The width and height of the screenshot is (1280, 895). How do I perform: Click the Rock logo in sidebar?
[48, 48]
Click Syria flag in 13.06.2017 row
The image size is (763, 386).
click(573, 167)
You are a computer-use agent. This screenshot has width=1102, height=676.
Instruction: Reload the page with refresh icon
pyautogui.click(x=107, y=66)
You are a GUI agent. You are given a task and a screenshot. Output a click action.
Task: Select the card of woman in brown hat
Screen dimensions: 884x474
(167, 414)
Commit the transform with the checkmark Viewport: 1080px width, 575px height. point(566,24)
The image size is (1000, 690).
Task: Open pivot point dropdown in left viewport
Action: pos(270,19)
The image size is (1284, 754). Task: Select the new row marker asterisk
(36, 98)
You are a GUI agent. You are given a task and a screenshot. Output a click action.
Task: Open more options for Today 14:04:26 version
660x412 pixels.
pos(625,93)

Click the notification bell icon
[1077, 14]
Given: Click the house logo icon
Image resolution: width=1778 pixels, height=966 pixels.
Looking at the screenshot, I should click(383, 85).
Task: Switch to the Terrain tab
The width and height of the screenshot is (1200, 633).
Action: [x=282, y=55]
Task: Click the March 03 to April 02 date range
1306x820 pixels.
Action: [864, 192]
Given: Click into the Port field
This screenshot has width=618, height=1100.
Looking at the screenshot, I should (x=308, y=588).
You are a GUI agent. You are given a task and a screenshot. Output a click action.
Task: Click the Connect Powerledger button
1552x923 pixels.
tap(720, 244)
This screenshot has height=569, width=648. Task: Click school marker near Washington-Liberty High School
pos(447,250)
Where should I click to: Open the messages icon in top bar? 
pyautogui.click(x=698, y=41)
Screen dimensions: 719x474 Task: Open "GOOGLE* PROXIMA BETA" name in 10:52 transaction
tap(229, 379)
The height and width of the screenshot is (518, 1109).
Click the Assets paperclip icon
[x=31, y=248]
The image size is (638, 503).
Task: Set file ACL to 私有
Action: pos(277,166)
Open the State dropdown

● ● ● ●

### Task goal
The records above must be set down again exactly as written.

### Problem solution
The width and height of the screenshot is (1280, 895). How do I perform: Click the Rock logo in sidebar?
[48, 48]
Click Syria flag in 13.06.2017 row
The image size is (763, 386).
click(573, 167)
You are a computer-use agent. This screenshot has width=1102, height=676.
Instruction: Reload the page with refresh icon
pyautogui.click(x=107, y=66)
You are a GUI agent. You are given a task and a screenshot. Output a click action.
Task: Select the card of woman in brown hat
Screen dimensions: 884x474
(167, 414)
Commit the transform with the checkmark Viewport: 1080px width, 575px height. point(566,24)
The image size is (1000, 690).
Task: Open pivot point dropdown in left viewport
Action: pos(270,19)
The image size is (1284, 754). Task: Select the new row marker asterisk
(36, 98)
You are a GUI agent. You are given a task and a screenshot. Output a click action.
Task: Open more options for Today 14:04:26 version
660x412 pixels.
pos(625,93)

Click the notification bell icon
[1077, 14]
Given: Click the house logo icon
Image resolution: width=1778 pixels, height=966 pixels.
Looking at the screenshot, I should click(383, 85).
Task: Switch to the Terrain tab
The width and height of the screenshot is (1200, 633).
Action: [x=282, y=55]
Task: Click the March 03 to April 02 date range
1306x820 pixels.
Action: [864, 192]
Given: Click into the Port field
This screenshot has width=618, height=1100.
Looking at the screenshot, I should (x=308, y=588).
You are a GUI agent. You are given a task and a screenshot. Output a click action.
Task: Click the Connect Powerledger button
1552x923 pixels.
tap(720, 244)
This screenshot has height=569, width=648. Task: Click school marker near Washington-Liberty High School
pos(447,250)
Where should I click to: Open the messages icon in top bar? 
pyautogui.click(x=698, y=41)
Screen dimensions: 719x474 Task: Open "GOOGLE* PROXIMA BETA" name in 10:52 transaction
tap(229, 379)
The height and width of the screenshot is (518, 1109).
Click the Assets paperclip icon
[x=31, y=248]
The image size is (638, 503).
Task: Set file ACL to 私有
Action: pos(277,166)
Open the State dropdown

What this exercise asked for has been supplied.